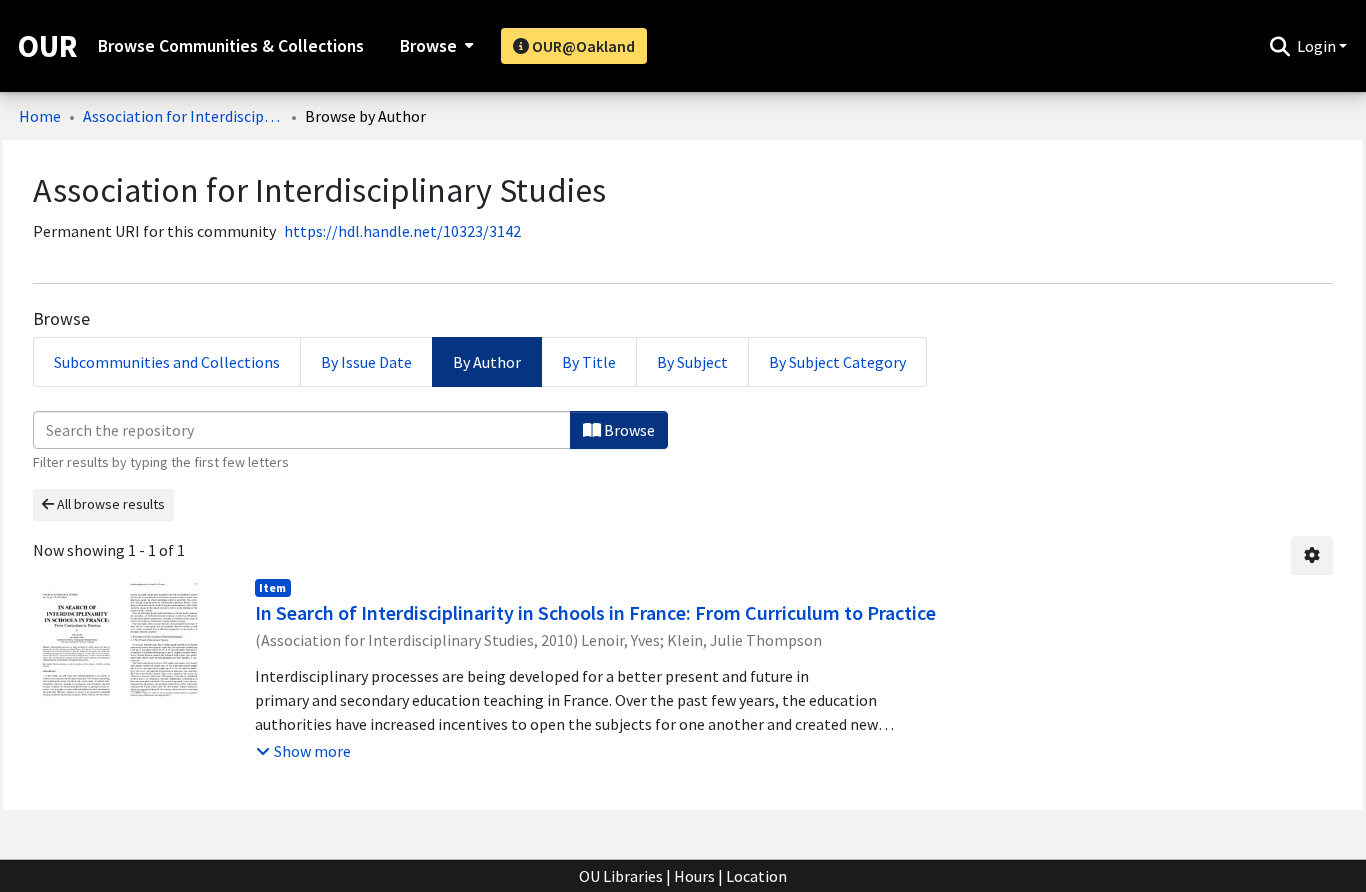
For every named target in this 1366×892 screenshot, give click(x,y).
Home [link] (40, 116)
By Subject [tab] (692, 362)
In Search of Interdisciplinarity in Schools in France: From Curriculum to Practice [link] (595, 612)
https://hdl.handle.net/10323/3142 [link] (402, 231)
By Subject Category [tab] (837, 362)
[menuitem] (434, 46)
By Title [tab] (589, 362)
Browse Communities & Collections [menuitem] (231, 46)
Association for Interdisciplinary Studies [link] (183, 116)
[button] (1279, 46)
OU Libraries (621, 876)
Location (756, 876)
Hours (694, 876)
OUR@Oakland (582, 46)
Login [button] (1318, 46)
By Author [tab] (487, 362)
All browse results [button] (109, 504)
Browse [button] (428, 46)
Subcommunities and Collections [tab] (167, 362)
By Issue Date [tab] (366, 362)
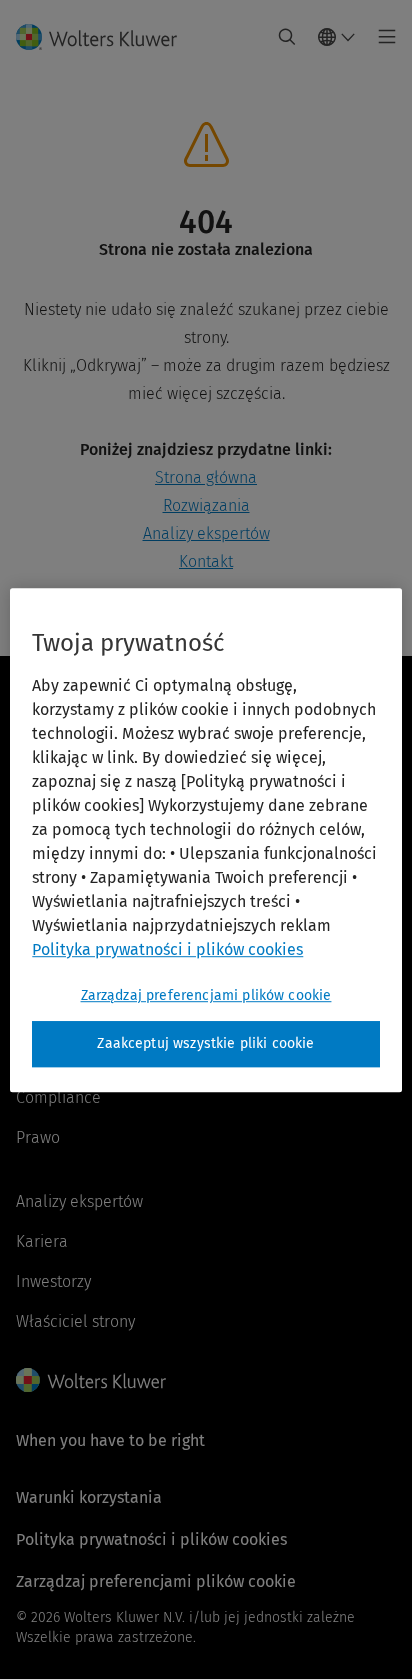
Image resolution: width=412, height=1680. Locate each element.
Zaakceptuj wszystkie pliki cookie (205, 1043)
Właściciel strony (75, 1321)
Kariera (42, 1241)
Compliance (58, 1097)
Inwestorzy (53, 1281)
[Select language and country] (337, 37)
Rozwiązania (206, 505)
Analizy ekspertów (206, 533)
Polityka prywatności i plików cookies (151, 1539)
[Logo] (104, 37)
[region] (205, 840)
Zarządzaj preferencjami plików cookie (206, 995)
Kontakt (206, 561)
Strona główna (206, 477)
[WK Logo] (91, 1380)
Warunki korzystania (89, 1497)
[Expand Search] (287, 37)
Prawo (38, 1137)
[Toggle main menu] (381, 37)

* * *

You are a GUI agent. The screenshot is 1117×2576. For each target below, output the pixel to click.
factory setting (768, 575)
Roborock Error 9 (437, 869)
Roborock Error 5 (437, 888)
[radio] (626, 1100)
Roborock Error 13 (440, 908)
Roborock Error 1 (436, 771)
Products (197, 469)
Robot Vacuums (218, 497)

- [Work to be completed]: In the entries above, every line from the line with "Hours (694, 876)" to the line with "[Toggle main menu] (381, 37)" is to be printed exactly, with both ends included and pictures excluded.

- [Solved problem]:
Hours (694, 876)
OUR@Oakland (582, 46)
Login [button] (1318, 46)
By Author [tab] (487, 362)
All browse results [button] (109, 504)
Browse [button] (428, 46)
Subcommunities and Collections [tab] (167, 362)
By Issue Date [tab] (366, 362)
Image resolution: width=412, height=1680. Locate each element.
Zaakceptuj wszystkie pliki cookie (205, 1043)
Właściciel strony (75, 1321)
Kariera (42, 1241)
Compliance (58, 1097)
Inwestorzy (53, 1281)
[Select language and country] (337, 37)
Rozwiązania (206, 505)
Analizy ekspertów (206, 533)
Polityka prywatności i plików cookies (151, 1539)
[Logo] (104, 37)
[region] (205, 840)
Zarządzaj preferencjami plików cookie (206, 995)
Kontakt (206, 561)
Strona główna (206, 477)
[WK Logo] (91, 1380)
Warunki korzystania (89, 1497)
[Expand Search] (287, 37)
Prawo (38, 1137)
[Toggle main menu] (381, 37)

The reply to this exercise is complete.